Слово – не воробей… Сказанного не воротишь …)
А Ольге хотелось чего-то ещё…
Один раз, когда я бросал болванки
– Скажи!.. что!.. ты сейчас!.. делаешь?..
– Я с тобой!.. занимаюсь!.. любовью!..
– Не так скажи!..
– Я!.. люблю!.. тебя!..
– Не!.. так!…
– А!.. как?..
– Сам!.. знаешь!..
И я начал выстанывать:
– Я!.. е!.. бу!.. те!.. бя!..
– А!..
– Я!.. те!.. бя!.. е!.. бу!..
– О!..
Тёмная кухня. Ребёнок спит. Что она ещё понимает…
В другой раз из темноты:
– Ударь меня!
– Ты что?
– Нет, ударь меня!
Заставила-таки, шлёпнул слегка по щеке.
– Не так! Ударь сильно!
Всё равно не отстанет. Ударил звучнее. Лежит, плачет.
– Ты что?
Плачет.
Пришлось утешать самым надёжным, по-моему, способом. И было хорошо.
Потом лежу думаю. Зачем ей это?
Пощёчина, как наказание за проступок?
Ничего такого за ней не знаю.
До меня? Без меня? Вместо?..
( … есть мысли, которые лучше не начинать думать, а если начал, то лучше уж не додумывать до конца …)

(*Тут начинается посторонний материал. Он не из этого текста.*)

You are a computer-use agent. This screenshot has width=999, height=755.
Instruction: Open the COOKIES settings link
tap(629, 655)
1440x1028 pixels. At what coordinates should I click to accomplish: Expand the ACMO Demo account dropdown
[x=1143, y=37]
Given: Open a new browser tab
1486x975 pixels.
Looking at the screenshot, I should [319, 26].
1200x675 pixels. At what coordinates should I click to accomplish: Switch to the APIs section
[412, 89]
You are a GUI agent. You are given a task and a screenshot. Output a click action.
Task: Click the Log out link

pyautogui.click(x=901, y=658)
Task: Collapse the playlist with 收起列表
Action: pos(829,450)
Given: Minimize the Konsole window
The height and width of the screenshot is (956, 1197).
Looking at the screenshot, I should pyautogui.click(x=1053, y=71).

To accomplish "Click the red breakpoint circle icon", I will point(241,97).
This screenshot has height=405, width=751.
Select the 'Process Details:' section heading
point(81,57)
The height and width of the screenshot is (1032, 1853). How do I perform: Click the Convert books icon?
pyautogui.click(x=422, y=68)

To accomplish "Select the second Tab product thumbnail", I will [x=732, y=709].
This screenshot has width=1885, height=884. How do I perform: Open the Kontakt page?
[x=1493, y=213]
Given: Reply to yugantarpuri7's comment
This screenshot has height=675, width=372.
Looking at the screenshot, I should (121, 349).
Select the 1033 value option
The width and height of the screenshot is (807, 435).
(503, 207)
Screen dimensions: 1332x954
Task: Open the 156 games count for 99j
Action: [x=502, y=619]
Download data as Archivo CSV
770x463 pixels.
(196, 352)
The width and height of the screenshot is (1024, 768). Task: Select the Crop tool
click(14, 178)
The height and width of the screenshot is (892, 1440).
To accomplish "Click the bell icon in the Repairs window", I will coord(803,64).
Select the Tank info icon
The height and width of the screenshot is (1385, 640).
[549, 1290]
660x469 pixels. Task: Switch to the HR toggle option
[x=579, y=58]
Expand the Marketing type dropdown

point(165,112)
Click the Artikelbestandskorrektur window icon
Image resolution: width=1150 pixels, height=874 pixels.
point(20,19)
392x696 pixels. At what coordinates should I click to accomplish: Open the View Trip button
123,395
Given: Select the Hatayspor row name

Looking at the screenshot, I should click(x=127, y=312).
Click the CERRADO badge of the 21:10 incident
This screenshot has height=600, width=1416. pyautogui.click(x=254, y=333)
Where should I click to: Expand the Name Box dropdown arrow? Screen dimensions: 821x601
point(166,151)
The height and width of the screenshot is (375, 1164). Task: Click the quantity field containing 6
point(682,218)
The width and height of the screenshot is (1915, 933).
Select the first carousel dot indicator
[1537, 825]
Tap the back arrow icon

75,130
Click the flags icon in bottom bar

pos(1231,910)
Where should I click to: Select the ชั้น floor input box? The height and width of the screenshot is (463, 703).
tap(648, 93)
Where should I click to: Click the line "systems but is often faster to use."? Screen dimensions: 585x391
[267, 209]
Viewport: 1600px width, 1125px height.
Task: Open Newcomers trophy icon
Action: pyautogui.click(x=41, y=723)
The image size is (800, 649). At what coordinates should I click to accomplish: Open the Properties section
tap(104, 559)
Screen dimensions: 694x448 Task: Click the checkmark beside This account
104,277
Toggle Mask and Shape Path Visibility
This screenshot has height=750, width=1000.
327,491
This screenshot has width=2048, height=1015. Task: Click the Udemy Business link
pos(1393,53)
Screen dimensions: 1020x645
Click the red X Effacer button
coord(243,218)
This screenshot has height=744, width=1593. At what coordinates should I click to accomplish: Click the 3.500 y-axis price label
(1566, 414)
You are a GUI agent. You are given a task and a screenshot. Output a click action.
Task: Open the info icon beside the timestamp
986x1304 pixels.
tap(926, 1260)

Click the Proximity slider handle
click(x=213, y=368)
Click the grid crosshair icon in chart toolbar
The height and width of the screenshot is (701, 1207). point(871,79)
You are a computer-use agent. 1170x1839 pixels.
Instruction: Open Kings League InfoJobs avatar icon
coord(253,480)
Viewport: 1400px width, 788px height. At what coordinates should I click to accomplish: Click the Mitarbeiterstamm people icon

В конце мая истёк срок моего наказания и в тот же день я получил повестку явиться двадцать седьмого числа для призыва в армию.
И снова было застолье во дворе, потому что на Посёлке проводы в армию почти что свадьба.
Все пили, пели, только без «Орфеев» и моя мама носила вокруг стола Леночку в распашонке и простынке, и та хваталась крохотными пальчиками за ворот бабушкиного халата и удивлённо озиралась развесив розовые губки.
Наутро меня проводили до двухэтажного Дома глухонемых рядом с мостом в железнодорожной насыпи на проспекте Мира.
Там собралось много призывников в кепках и ещё больше провожающих.
Толик Архипенко всех заверял, что у меня всё будет хорошо. Ольга плакала.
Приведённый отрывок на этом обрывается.